Professor Adjo Amekudzi Kennedy has been appointed Associate Chair of Global Engineering Leadership and Research Development (GEL&RD), Karen and John Huff School Chair Reginald DesRoches announced this week.
In her new role, Amekudzi Kennedy will be responsible for advancing global engineering leadership and global research, a focus under the School of Civil and Environmental Engineering’s five-year strategic plan. Her charge includes developing a minor in global engineering leadership and overseeing the newly established endowed distinguished leadership speakers series. She will also work with the CEE Awards Committee to increase the use and leverage of the Joe S. Mundy Learning Endowment and with CEE faculty and the development office to build relationships with corporations, government and foundations to support faculty and student global outreach.
Amekudzi Kennedy has a range of administrative experiences at Georgia Tech, including serving as chair of the CEE Undergraduate Committee and on the School’s Strategic Planning Committee. She is currently Chair of CEE’s Retention, Promotion and Tenure Committee; Group Coordinator for the Transportation Systems Group; and a member of the Undergraduate Committee and Periodic Peer Review Committee. She has also served as faculty advisor for the Engineers Without Borders chapter at Georgia Tech (EWB-GT).

DesRoches also announced this week Professor Jim Mulholland will serve as CEE’s next Associate Chair for Graduate Programs.
Mulholland will be responsible for the successful maintenance, growth and improvement of the School’s graduate program. He has served in a number of leadership roles in CEE and in the environmental engineering (EnvE) program. Since 2009, he has served as EnvE program coordinator.
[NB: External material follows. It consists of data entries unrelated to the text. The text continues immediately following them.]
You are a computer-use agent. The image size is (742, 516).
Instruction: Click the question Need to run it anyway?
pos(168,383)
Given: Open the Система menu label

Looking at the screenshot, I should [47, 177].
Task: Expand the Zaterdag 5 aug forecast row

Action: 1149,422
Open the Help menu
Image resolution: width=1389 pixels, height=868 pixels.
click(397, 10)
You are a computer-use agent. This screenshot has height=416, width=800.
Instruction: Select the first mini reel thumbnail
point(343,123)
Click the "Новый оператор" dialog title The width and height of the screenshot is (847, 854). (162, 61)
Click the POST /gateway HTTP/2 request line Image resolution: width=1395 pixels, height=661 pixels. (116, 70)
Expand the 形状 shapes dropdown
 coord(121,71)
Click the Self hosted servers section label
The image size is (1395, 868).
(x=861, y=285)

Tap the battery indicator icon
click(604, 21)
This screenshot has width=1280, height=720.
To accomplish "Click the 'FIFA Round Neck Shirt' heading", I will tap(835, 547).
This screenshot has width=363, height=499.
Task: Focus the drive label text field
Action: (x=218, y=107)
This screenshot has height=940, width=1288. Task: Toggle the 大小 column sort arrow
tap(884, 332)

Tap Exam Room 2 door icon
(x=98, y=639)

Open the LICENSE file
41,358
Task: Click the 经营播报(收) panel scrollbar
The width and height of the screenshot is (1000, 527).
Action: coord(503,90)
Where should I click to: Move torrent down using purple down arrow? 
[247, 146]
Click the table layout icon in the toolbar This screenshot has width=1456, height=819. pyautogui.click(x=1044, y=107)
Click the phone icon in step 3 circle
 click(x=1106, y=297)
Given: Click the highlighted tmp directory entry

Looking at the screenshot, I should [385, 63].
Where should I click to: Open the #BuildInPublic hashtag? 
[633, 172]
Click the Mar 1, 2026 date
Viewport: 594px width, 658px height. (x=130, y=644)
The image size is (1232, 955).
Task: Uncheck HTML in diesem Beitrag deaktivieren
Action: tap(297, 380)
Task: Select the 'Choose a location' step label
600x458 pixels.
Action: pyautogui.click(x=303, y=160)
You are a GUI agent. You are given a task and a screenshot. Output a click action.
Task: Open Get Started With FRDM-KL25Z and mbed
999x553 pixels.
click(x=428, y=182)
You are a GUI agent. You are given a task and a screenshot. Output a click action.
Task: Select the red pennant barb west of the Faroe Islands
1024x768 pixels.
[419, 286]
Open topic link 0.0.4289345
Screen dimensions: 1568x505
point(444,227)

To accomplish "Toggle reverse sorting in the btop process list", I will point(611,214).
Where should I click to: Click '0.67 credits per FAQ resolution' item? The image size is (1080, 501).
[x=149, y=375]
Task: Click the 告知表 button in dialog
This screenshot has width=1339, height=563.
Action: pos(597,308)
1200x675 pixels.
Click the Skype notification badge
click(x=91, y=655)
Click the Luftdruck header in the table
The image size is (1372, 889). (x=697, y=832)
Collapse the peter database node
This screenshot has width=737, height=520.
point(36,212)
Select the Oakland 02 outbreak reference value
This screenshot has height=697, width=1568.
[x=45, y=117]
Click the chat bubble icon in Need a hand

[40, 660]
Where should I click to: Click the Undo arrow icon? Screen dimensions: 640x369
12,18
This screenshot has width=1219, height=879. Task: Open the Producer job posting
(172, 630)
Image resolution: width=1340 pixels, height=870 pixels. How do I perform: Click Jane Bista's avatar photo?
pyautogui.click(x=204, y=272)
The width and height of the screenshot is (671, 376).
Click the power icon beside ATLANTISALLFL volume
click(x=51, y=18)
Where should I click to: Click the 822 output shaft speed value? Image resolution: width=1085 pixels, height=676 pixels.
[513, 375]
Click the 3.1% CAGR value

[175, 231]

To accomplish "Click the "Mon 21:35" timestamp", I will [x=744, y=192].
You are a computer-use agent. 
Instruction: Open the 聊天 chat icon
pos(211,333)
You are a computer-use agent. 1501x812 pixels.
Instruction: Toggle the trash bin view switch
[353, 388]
Mulholland replaces Kim Kurtis, who assumes a new role as Associate Dean of Faculty Development and Scholarship in the College of Engineering.
Mulholland joined Georgia Tech in 1993 and developed an air quality curriculum and research program. In 1994, he won an NSF Young Investigator award to study the formation and control of toxic combustion byproducts. In 1996, he began work with researchers at Emory University’s Public Health School on air pollution health effects, a collaboration that has led to the ongoing Southeastern Center for Air Pollution and Epidemiology, an Environmental Protection Agency Clean Air Center. He has written more than 100 peer-reviewed publications and holds one U.S. patent.